→ TASKS
A - Reproduce the stretch of the supercomputer article from "To put it bluntly, we" through "is going down.", word for word.
B - Write the next part of the article on rising supercomputer costs, picking up right after its final sentence.

→ PASSAGE SHOWN

____________________

HPC Provides Big Bang, But Needs Big Bucks, Too
April 12, 2018 Timothy Prickett Morgan
Supercomputers keep getting faster, but they are keep getting more expensive. This is a problem, and it is one that is going to eventually affect every kind of computer until we get a new technology that is not based on CMOS chips.
The general budget and some of the feeds and speeds are out thanks to the requests for proposal for the “Frontier” and “El Capitan” supercomputers that will eventually be built for Oak Ridge National Laboratory and Lawrence Livermore National Laboratory. So now is a good time to take a look at not just the historical performance of capability class supercomputers over the past four decades that commercial supercomputing has been around, but also to take a look at the effect that the end of Dennard scaling and the slowdown in Moore’s Law advances is having on supercomputing budgets.
To put it bluntly, we can rely on architecture to advance raw performance more or less on a Moore’s Law curve of doubling every 24 months, but those leaps are getting more expensive even as the cost per unit of performance is going down.

____________________

→ DATA SEGMENT
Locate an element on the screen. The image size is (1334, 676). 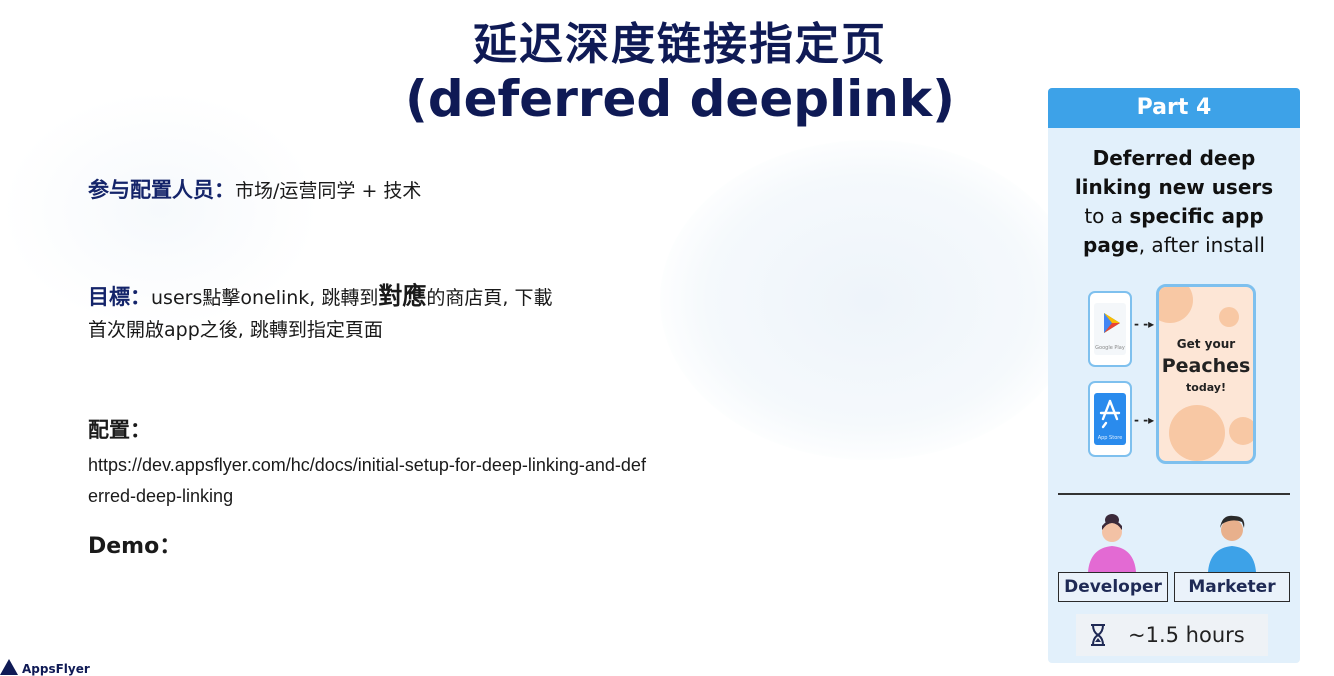
slide-title: 延迟深度链接指定页 is located at coordinates (680, 44).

____________________

→ RESULTS IN ORDER
A -
To put it bluntly, we can rely on architecture to advance raw performance more or less on a Moore’s Law curve of doubling every 24 months, but those leaps are getting more expensive even as the cost per unit of performance is going down.

B -
This trend has implications for everyone, not just the world’s largest supercomputing centers, because it suggests that to get the kind of performance increases we can squeeze out of out chips and interconnects and storage are going to come at an increasingly large cash outlay. So this interplay between bang and buck will eventually play out in other commercial systems and eventually consumer devices – again, until we find a new technology that has something akin to Dennard scaling (doing more work in the same power envelope) and Moore’s Law (doubling the density of transistors every 24 months and, importantly, cutting the cost of transistors in half every 24 months).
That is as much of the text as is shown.